Biomineralization pathways in calcifying dinoflagellates: uptake, storage in MgCaP rich bodies and formation of the shell

*Biomineralization and Crystallography, Institute for Geosciences, JGU Mainz, Germany
+Structural Biology, Weizmann Institute of Science, Rehovot, Israel


During the last decades, significant progress has been made in understanding biomineral formation in model microalgae like diatoms and coccolithophores. In contrast, the mechanisms that control the intricate mineral construction in calcareous dinoflagellates are practically unknown. Our main objectives are to gain insight into their mineral architecture, subcellular structures that may play a role in biomineralization, and calcite morphogenesis. Two representative members of calcareous dinoflagellates were investigated using cryo-electron microscopy (cryo SEM and cryo FIB SEM) in combination with various spectroscopic techniques (FT-IR, Raman, Fluorescence, EDS) enabling an investigation of cells as close as possible to the natural state.
Calcite formation occurs via multiple independent nucleation events inside the so-called outer matrix. Based on 2D and 3D cryo-electron microscopic datasets it is shown that individual calcite crystals grow with preferred orientation into a dense reticular network resulting in a highly regular, porous calcite shell.
In both species, vacuoles containing crystalline inclusions were observed using cryo-SEM. So far, crystalline deposits were assigned to calcite assuming that they are involved in shell formation. Surprisingly, using in situ Raman spectroscopic imaging these crystalline inclusions could be identified as anhydrous guanine in the biogenic β-form using their low-wavenumber Raman signature.
Interestingly, live-cell fluorescence imaging with Calcein-AM, cryo-sectioning and cryo-EDS show the presence of small MgCaP-rich mineral bodies within the same vacuolar enclosures. 3D cryo-FIB-SEM imaging of a calcifying cell shows a remarkably large number (353) of these bodies distributed in the cell volume. Out of these bodies, 52 (~15%) are located between the two inner organic layers of the outer matrix.
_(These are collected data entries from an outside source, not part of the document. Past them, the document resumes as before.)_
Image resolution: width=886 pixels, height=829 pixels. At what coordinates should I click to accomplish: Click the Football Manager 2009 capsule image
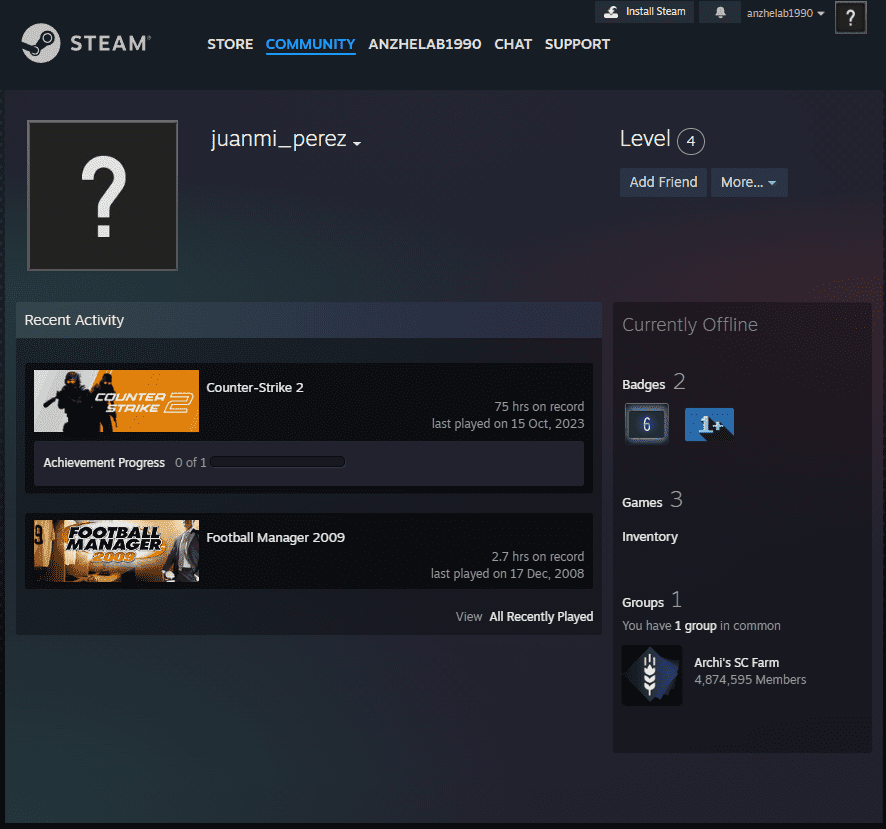point(116,550)
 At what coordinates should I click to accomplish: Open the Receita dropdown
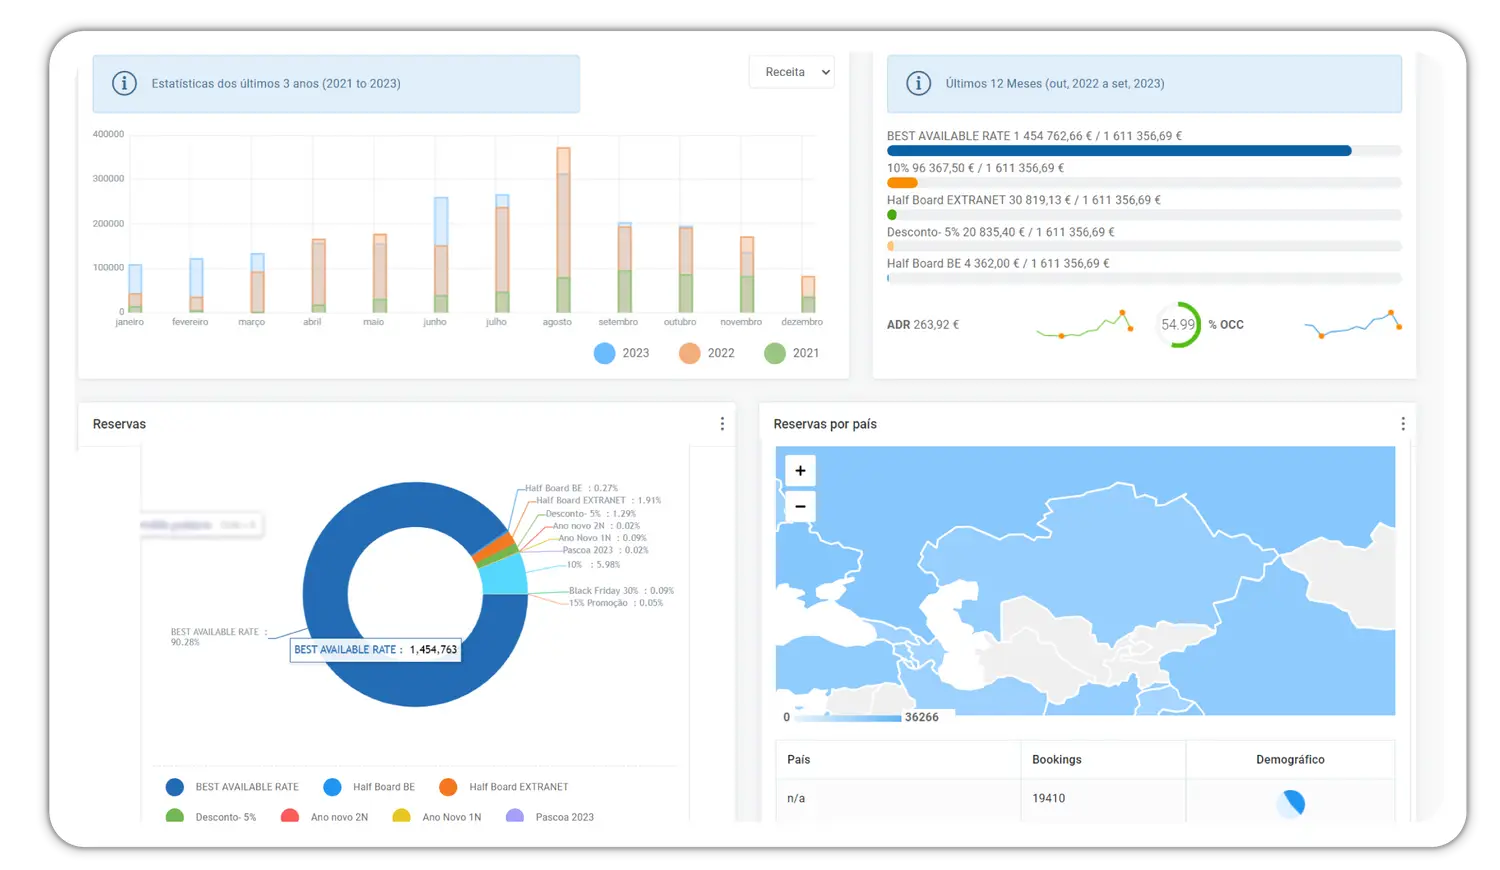tap(791, 72)
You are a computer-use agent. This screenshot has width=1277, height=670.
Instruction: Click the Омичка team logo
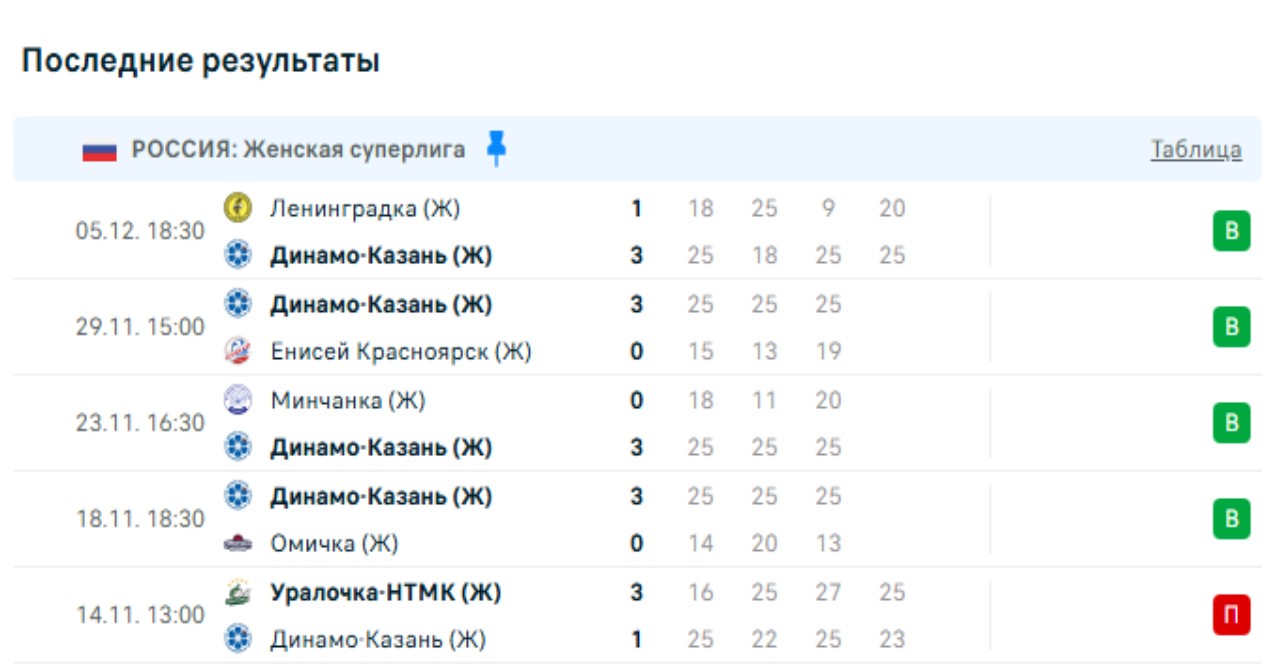[237, 544]
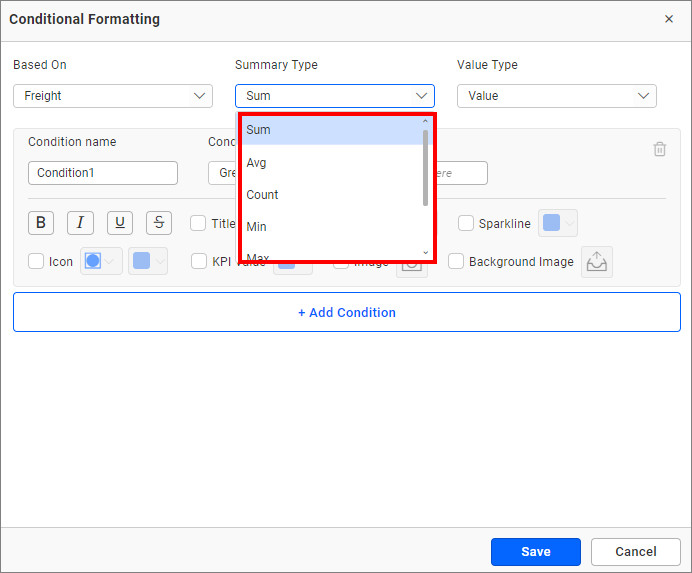Enable the Icon checkbox

36,262
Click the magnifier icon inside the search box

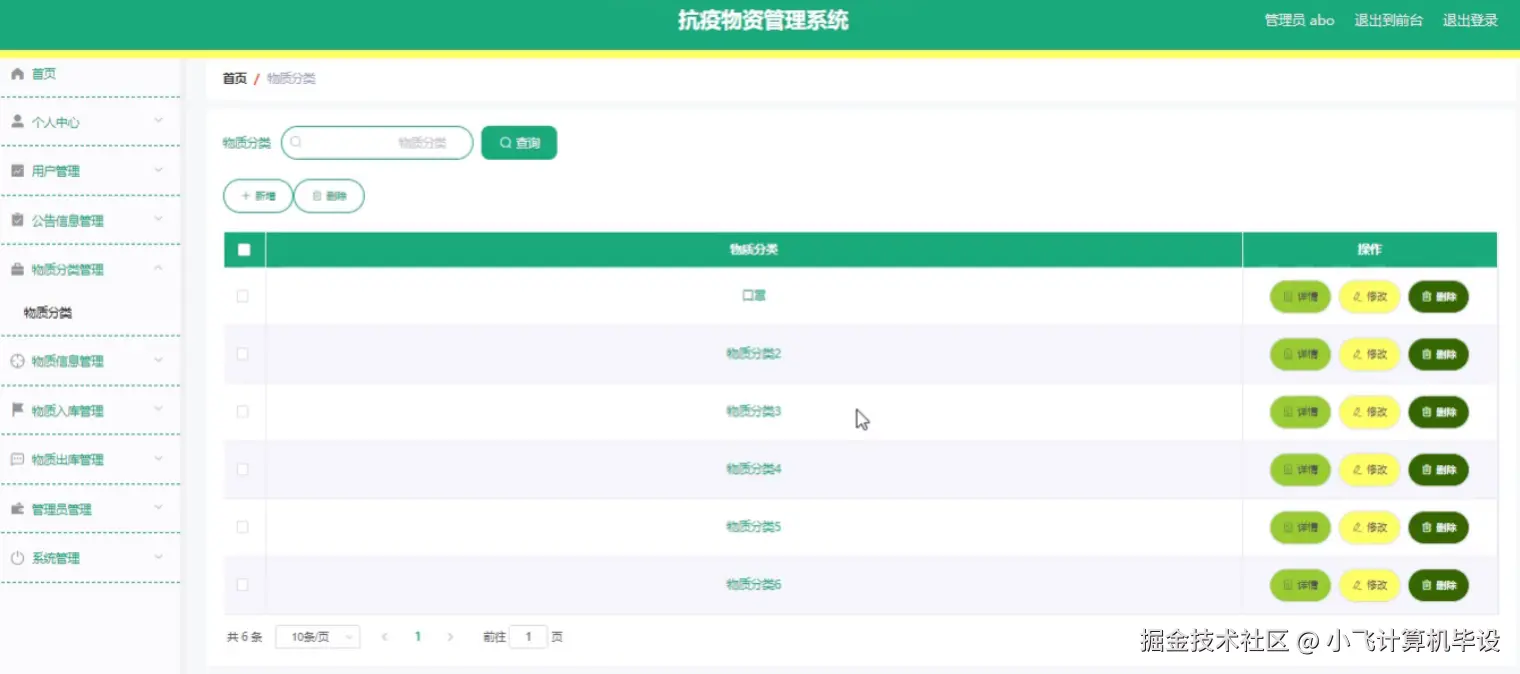coord(296,142)
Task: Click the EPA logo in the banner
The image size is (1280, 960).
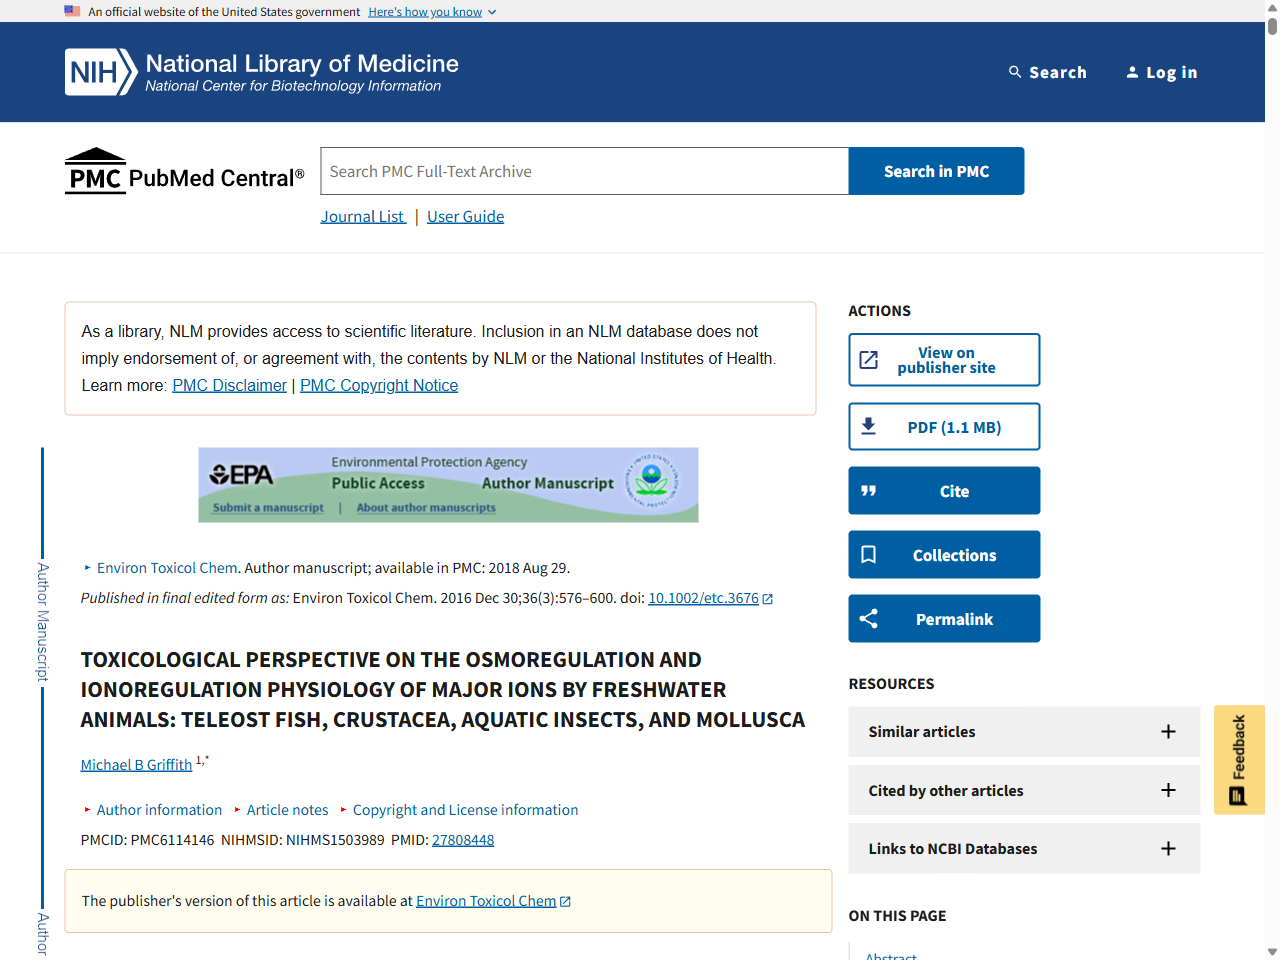Action: coord(243,471)
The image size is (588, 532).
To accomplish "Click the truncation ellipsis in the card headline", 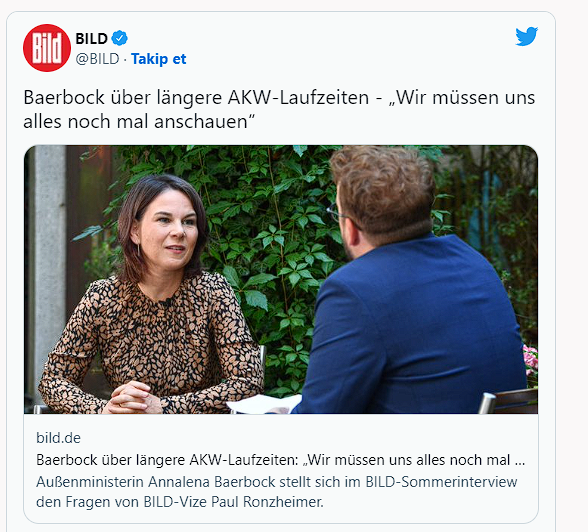I will point(520,461).
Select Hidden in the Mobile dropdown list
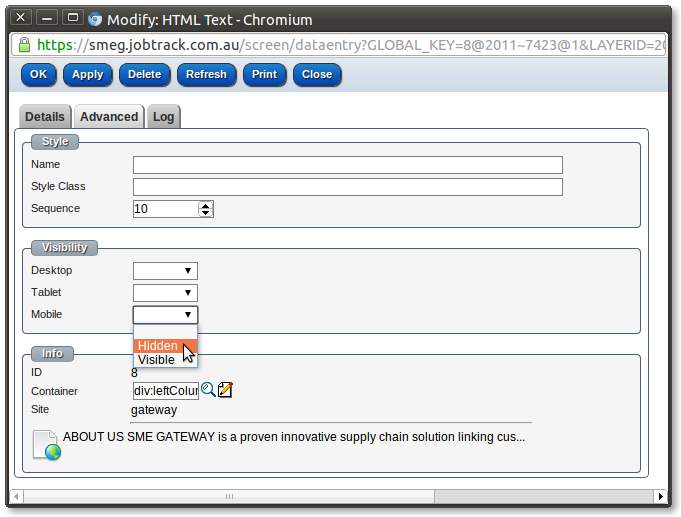 [158, 346]
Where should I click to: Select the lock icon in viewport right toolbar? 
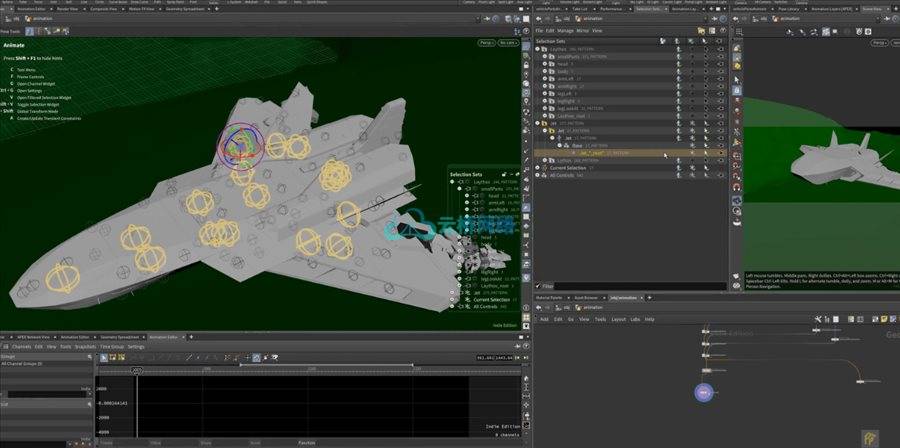pyautogui.click(x=526, y=64)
We suggest that these MgCaP-rich bodies are being secreted into the outer matrix and are part of a Ca-concentrating or transport mechanism.
Based on our results a new dinoflagellate biomineralization model was developed which includes the active uptake of Ca2+, temporary deposition in MgCaP-precursor bodies, extrusion into the outer matrix and transformation into low Mg-calcite.